'Pretty miserable for you,' I said.
'Mm.' She half smiled. 'It's incredible… but I got used to it. One wouldn't think one could. But it was one's own smell, after all… and after the first few days I hardly noticed it. She paused again. 'Those first days I thought I'd go mad. Not just from anxiety and guilt and fury… but from boredom. Hour after hour of nothing but that damned music… no one to talk to, nothing to see… I tried exercises, but day after day I grew less fit and more dopey, and after maybe two or three weeks I just stopped. The days seemed to run into each other, then. I just lay on the foam mattress and let the music wash in and out, and I thought about things that had happened in my life, but they seemed far away and hardly real. Reality was the bucket and pasta and a polystyrene cup of water twice a day… and hoping that the man with the microphone would think I was behaving well… and like me.'
'Mm,' I said. 'He liked you.'
'Why do you think so?' she asked, and I saw that curiously
she seemed glad at the idea, that she still wanted her kidnapper to approve of her, even though she was free.
'I think,' I said, 'that if you and he had felt hate for each other he wouldn't have risked the second ransom. He would have been very much inclined to cut his losses. I'd guess he couldn't face the thought of killing you… because he liked you.' I saw the deep smile in her eyes and decided to straighten things up in her perspective.
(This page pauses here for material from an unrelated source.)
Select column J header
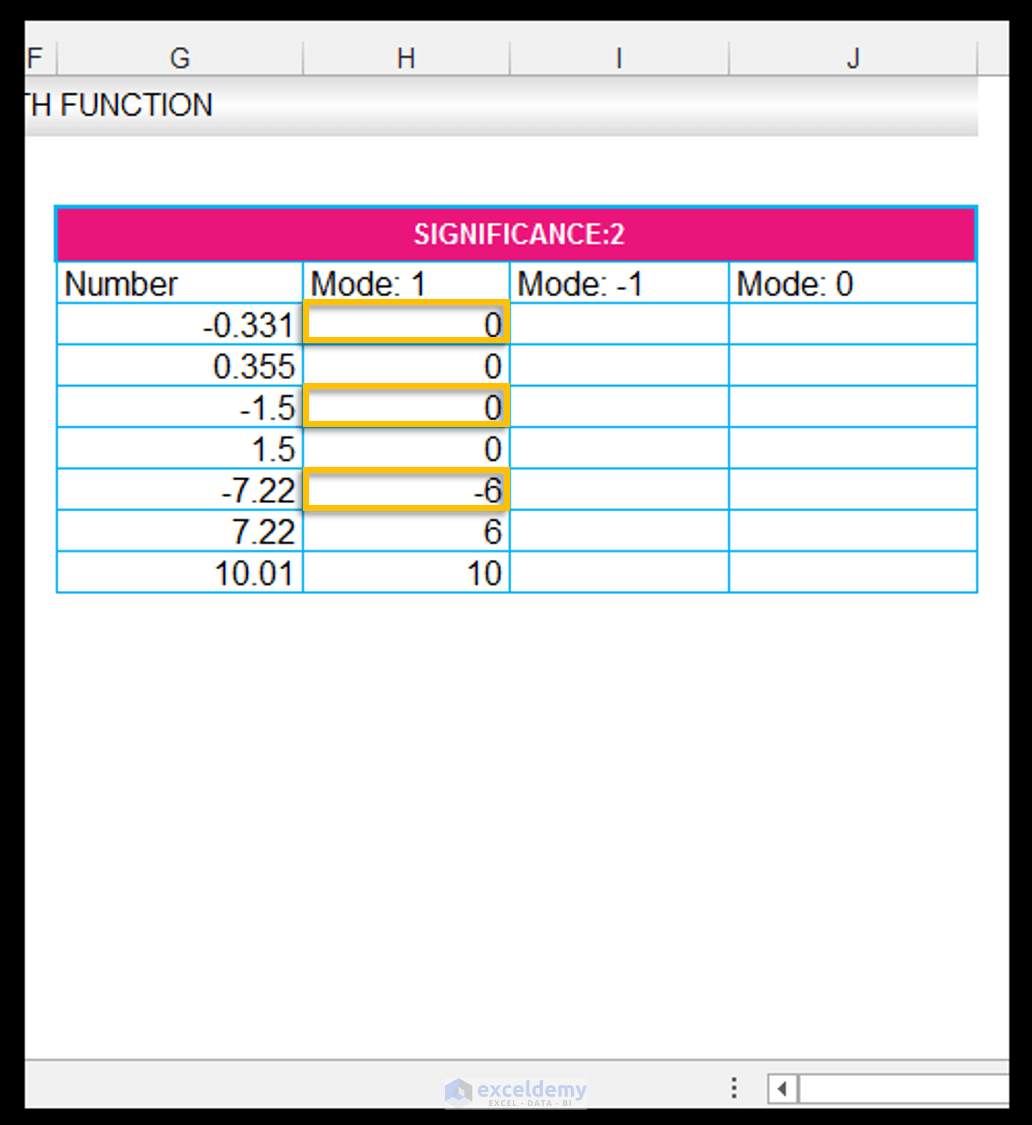click(x=852, y=58)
No good would come of her falling in love with her captor in fantasy or in retrospect. 'Mind you,' I said, 'he gave your father an appalling time and stole nearly a million pounds from your family. We may thank God he liked you, but it doesn't make him an angel.'
'Oh…' She made a frustrated, very Italian gesture with her hands. 'Why are you always so… so sensible?'
'Scottish ancestors,' I said. 'The dour sort, not the firebrands. They seem to take over and spoil the fun when the quarter of me that's Spanish aches for flamenco.'
She put her head on one side, half laughing. 'That's the most I've ever heard you say about yourself.'
'Stick around,' I said.
'I don't suppose you'll believe it,' she said, sighing deeply and stretching her limbs to relax them, 'but I am after all beginning to feel fairly sane.'
July crept out in a drizzle and August swept in with a storm in a week of little activity in the London office but a good deal in Italy.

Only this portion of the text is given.